I drew myself up with some pride. "Madam," I replied, "we had the Civil War."

So I was asked to explain. It was an odd experience. I thought the whole world knew. I told how many years it went on, how many were killed, what it was all about. When I began to talk about slavery and the position of the negroes my hostess began to beam with understanding. Suddenly she burst out: "Oh, yes, now I remember, and it is quite right that you should be nice to the negroes – they have such pretty songs!"

I was amused and at the same time depressed. This story is so typical. The middle class in Russia seem to know nothing of our Civil War, of their civil war or of the relations of such events.
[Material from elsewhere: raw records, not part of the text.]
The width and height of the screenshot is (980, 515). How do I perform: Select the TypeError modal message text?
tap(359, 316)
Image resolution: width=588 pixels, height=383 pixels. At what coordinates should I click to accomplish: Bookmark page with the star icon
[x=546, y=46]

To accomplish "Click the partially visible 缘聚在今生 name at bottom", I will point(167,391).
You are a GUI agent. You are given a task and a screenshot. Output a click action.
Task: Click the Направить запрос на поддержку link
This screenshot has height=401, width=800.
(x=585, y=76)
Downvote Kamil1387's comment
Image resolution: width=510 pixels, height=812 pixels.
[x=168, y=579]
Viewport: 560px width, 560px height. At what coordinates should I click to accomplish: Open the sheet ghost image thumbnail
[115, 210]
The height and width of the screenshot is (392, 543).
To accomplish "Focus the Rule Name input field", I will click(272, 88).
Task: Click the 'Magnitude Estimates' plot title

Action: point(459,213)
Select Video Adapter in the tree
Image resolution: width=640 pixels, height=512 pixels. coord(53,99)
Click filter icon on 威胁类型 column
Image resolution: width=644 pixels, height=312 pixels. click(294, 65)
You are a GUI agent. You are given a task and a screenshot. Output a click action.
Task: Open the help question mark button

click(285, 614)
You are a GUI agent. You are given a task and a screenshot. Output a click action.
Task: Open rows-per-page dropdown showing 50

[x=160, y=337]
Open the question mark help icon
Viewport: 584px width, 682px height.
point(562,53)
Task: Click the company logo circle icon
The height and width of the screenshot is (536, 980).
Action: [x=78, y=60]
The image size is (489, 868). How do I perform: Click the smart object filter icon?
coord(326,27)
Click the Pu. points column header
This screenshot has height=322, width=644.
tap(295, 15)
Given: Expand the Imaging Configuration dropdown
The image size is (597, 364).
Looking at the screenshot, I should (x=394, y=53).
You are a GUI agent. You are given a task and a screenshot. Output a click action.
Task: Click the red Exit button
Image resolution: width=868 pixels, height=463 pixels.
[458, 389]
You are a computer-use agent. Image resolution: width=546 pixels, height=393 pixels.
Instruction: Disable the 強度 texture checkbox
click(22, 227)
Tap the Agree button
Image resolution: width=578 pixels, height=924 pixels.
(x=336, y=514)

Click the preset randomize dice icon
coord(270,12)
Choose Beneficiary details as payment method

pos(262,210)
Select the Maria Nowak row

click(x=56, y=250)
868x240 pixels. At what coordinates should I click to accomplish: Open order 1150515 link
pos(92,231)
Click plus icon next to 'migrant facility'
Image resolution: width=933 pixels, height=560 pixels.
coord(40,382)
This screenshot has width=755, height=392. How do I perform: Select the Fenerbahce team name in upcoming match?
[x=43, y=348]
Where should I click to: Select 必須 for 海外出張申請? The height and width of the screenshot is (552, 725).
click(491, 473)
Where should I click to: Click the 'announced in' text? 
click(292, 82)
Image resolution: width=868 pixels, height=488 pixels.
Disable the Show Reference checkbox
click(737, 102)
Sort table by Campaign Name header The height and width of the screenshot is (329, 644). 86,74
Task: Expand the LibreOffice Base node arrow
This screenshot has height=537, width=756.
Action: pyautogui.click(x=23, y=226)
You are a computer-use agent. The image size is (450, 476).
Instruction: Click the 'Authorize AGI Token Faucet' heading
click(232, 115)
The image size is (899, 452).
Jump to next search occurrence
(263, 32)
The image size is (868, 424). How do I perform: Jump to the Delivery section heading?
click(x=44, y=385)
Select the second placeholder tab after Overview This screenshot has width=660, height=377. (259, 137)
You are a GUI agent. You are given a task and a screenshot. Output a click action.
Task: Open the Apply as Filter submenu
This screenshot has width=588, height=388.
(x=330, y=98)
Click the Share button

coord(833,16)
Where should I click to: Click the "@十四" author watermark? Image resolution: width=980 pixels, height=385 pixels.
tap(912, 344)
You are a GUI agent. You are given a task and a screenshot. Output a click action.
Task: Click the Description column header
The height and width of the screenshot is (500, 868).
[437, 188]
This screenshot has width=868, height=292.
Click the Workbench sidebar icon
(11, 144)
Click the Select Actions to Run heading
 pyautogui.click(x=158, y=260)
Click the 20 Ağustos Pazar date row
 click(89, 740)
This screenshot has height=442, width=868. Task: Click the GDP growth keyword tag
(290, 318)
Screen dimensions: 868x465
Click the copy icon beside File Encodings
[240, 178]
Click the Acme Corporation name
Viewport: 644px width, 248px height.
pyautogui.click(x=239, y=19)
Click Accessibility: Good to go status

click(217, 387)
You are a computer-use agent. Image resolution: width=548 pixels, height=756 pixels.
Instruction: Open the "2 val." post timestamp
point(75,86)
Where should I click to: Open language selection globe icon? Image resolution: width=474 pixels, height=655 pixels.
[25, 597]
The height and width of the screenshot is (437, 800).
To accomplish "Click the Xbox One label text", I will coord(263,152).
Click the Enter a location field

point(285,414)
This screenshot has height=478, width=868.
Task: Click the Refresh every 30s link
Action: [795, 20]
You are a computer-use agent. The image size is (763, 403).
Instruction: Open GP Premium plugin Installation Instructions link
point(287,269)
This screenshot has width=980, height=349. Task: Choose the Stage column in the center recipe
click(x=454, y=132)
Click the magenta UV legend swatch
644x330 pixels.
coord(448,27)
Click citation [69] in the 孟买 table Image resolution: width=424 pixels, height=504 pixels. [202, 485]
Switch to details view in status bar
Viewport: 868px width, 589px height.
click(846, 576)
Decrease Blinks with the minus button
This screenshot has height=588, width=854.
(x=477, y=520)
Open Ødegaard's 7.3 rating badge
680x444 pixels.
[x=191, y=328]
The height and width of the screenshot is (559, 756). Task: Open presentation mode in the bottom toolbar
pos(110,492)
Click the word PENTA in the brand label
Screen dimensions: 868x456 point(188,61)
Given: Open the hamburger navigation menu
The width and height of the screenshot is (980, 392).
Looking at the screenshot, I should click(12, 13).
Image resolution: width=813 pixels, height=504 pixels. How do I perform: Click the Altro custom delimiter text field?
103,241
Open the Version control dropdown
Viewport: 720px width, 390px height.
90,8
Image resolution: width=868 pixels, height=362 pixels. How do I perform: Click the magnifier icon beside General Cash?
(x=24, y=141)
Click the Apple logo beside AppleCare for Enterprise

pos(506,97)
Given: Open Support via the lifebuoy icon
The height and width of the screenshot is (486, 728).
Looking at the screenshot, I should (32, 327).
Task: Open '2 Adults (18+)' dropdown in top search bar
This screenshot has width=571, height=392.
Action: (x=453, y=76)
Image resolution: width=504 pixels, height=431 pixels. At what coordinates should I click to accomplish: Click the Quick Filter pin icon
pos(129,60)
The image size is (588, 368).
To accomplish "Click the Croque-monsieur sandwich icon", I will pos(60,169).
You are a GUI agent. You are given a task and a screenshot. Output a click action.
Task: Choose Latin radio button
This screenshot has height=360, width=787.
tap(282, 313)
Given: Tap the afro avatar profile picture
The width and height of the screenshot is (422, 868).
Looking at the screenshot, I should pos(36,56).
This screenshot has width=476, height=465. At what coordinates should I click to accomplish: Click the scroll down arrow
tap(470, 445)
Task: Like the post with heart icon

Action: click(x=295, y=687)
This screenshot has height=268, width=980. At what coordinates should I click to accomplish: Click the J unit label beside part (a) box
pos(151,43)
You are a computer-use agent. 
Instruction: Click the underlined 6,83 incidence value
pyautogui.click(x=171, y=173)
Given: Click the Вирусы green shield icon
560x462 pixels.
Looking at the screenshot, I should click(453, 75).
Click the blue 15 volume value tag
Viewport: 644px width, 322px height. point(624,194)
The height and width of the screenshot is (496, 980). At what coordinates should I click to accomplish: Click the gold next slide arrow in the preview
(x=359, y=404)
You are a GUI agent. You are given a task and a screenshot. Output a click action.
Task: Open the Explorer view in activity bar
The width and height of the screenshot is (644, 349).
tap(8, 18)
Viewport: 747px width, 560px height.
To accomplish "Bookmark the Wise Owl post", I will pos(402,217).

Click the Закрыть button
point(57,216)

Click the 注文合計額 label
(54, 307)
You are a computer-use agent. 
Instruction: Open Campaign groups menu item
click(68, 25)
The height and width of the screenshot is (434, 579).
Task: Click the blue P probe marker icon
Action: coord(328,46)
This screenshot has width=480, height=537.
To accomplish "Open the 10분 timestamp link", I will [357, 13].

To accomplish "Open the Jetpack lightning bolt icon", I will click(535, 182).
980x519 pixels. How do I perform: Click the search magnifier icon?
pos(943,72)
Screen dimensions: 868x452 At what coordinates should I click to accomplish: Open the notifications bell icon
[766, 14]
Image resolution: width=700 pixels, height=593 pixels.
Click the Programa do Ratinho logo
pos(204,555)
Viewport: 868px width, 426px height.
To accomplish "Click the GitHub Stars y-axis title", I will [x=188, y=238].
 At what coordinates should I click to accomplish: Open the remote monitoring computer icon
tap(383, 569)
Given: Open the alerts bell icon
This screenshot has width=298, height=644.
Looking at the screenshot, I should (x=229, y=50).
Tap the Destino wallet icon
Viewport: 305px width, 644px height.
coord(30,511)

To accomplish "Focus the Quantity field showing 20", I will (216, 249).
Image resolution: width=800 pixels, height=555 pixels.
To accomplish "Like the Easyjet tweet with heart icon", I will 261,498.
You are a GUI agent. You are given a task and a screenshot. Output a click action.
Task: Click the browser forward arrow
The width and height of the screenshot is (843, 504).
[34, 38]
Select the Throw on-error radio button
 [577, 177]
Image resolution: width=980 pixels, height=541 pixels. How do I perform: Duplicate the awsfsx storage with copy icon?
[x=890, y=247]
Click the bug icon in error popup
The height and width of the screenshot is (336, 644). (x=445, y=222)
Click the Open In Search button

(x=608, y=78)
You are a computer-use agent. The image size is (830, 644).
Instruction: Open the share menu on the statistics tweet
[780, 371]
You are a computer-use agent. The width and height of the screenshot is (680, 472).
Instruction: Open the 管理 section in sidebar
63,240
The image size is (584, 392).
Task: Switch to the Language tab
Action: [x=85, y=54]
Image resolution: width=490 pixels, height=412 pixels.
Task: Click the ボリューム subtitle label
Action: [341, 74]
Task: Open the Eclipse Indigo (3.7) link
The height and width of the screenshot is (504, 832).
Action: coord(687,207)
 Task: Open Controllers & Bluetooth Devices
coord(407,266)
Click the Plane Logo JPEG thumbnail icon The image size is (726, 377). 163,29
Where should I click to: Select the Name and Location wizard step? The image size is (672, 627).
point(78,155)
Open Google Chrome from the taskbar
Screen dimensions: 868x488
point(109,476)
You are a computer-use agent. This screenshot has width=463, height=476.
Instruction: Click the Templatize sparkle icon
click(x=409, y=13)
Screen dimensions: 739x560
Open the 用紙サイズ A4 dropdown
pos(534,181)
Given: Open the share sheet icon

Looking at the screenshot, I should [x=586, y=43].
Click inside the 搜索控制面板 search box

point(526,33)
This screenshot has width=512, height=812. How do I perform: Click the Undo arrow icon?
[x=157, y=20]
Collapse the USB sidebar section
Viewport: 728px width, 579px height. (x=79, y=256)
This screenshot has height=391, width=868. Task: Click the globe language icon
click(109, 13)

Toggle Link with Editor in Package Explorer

And they are extremely selfish. They will tell you that they want the Germans, or they want "law and order." What they really want is comfort at the cost of democracy and ideals.

Since the days of the November revolution the Red Guards have become steadily stronger and more efficient and the Cossacks have grown weaker. This was partly due to good politics on the part of the Bolsheviki. When they began to divide the land they said expressly in their decree – this does not apply to Cossacks. Now, there are great land owners in the Cossack regions as well as anywhere in Russia. There are rich and poor. An agitation for land began and it grew and grew until finally a delegation of Don Cossacks representing many thousands went to General Kaledin, Hetman of the Don Cossacks, and demanded that their land be divided after the manner of the Soviet government distribution. General Kaledin replied, "That will only happen over my dead body." Almost immediately his ranks deserted him, joining the Soviet. Kaledin, realising the hopelessness of his mistake, blew out his brains.

General Semionov was only recently chased out of Siberia, his men killing their officers and going over to the Bolsheviki. The backbone of the Cossack movement seems to be broken.